WHAT THE TASK ASKS
Please give every entry again, exactly as it reads.

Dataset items
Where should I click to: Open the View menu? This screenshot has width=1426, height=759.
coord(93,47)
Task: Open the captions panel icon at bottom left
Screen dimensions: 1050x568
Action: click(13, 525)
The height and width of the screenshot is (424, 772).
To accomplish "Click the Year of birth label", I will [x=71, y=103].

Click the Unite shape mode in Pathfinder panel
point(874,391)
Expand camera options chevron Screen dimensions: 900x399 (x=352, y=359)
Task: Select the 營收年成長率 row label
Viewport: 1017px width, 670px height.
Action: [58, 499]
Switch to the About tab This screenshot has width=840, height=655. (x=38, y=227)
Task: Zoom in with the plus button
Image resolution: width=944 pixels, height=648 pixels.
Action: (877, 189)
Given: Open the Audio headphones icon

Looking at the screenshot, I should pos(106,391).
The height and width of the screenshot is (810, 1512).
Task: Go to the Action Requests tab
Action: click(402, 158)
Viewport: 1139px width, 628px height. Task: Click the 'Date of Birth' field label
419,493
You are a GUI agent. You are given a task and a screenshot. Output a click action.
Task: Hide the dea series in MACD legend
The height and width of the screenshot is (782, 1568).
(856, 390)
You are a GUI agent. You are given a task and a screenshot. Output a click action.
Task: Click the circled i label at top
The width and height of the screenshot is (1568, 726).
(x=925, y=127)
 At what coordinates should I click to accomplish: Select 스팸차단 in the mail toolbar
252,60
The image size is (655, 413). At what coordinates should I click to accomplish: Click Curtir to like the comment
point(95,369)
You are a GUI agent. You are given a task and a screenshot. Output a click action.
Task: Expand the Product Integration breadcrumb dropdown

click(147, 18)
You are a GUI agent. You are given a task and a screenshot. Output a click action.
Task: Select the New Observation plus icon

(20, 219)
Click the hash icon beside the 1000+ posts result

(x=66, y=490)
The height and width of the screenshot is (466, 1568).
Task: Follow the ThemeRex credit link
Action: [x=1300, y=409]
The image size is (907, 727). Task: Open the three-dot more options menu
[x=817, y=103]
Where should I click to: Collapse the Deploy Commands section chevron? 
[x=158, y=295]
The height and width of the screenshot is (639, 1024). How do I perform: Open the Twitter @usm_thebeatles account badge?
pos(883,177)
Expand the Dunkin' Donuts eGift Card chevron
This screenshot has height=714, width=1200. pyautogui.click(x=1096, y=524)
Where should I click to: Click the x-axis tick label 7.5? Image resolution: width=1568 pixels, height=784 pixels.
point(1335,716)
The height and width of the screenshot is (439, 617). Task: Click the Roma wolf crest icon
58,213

SOLUTION FOR THIS TASK
Where should I click to: Open the View menu? This screenshot has width=1426, height=759.
coord(93,47)
Task: Open the captions panel icon at bottom left
Screen dimensions: 1050x568
Action: click(13, 525)
The height and width of the screenshot is (424, 772).
To accomplish "Click the Year of birth label", I will [x=71, y=103].

Click the Unite shape mode in Pathfinder panel
point(874,391)
Expand camera options chevron Screen dimensions: 900x399 (x=352, y=359)
Task: Select the 營收年成長率 row label
Viewport: 1017px width, 670px height.
Action: [58, 499]
Switch to the About tab This screenshot has width=840, height=655. (x=38, y=227)
Task: Zoom in with the plus button
Image resolution: width=944 pixels, height=648 pixels.
Action: (877, 189)
Given: Open the Audio headphones icon

Looking at the screenshot, I should pos(106,391).
The height and width of the screenshot is (810, 1512).
Task: Go to the Action Requests tab
Action: click(402, 158)
Viewport: 1139px width, 628px height. Task: Click the 'Date of Birth' field label
419,493
You are a GUI agent. You are given a task and a screenshot. Output a click action.
Task: Hide the dea series in MACD legend
The height and width of the screenshot is (782, 1568).
(856, 390)
You are a GUI agent. You are given a task and a screenshot. Output a click action.
Task: Click the circled i label at top
The width and height of the screenshot is (1568, 726).
(x=925, y=127)
 At what coordinates should I click to accomplish: Select 스팸차단 in the mail toolbar
252,60
The image size is (655, 413). At what coordinates should I click to accomplish: Click Curtir to like the comment
point(95,369)
You are a GUI agent. You are given a task and a screenshot. Output a click action.
Task: Expand the Product Integration breadcrumb dropdown

click(147, 18)
You are a GUI agent. You are given a task and a screenshot. Output a click action.
Task: Select the New Observation plus icon

(20, 219)
Click the hash icon beside the 1000+ posts result

(x=66, y=490)
The height and width of the screenshot is (466, 1568).
Task: Follow the ThemeRex credit link
Action: [x=1300, y=409]
The image size is (907, 727). Task: Open the three-dot more options menu
[x=817, y=103]
Where should I click to: Collapse the Deploy Commands section chevron? 
[x=158, y=295]
The height and width of the screenshot is (639, 1024). How do I perform: Open the Twitter @usm_thebeatles account badge?
pos(883,177)
Expand the Dunkin' Donuts eGift Card chevron
This screenshot has height=714, width=1200. pyautogui.click(x=1096, y=524)
Where should I click to: Click the x-axis tick label 7.5? Image resolution: width=1568 pixels, height=784 pixels.
point(1335,716)
The height and width of the screenshot is (439, 617). Task: Click the Roma wolf crest icon
58,213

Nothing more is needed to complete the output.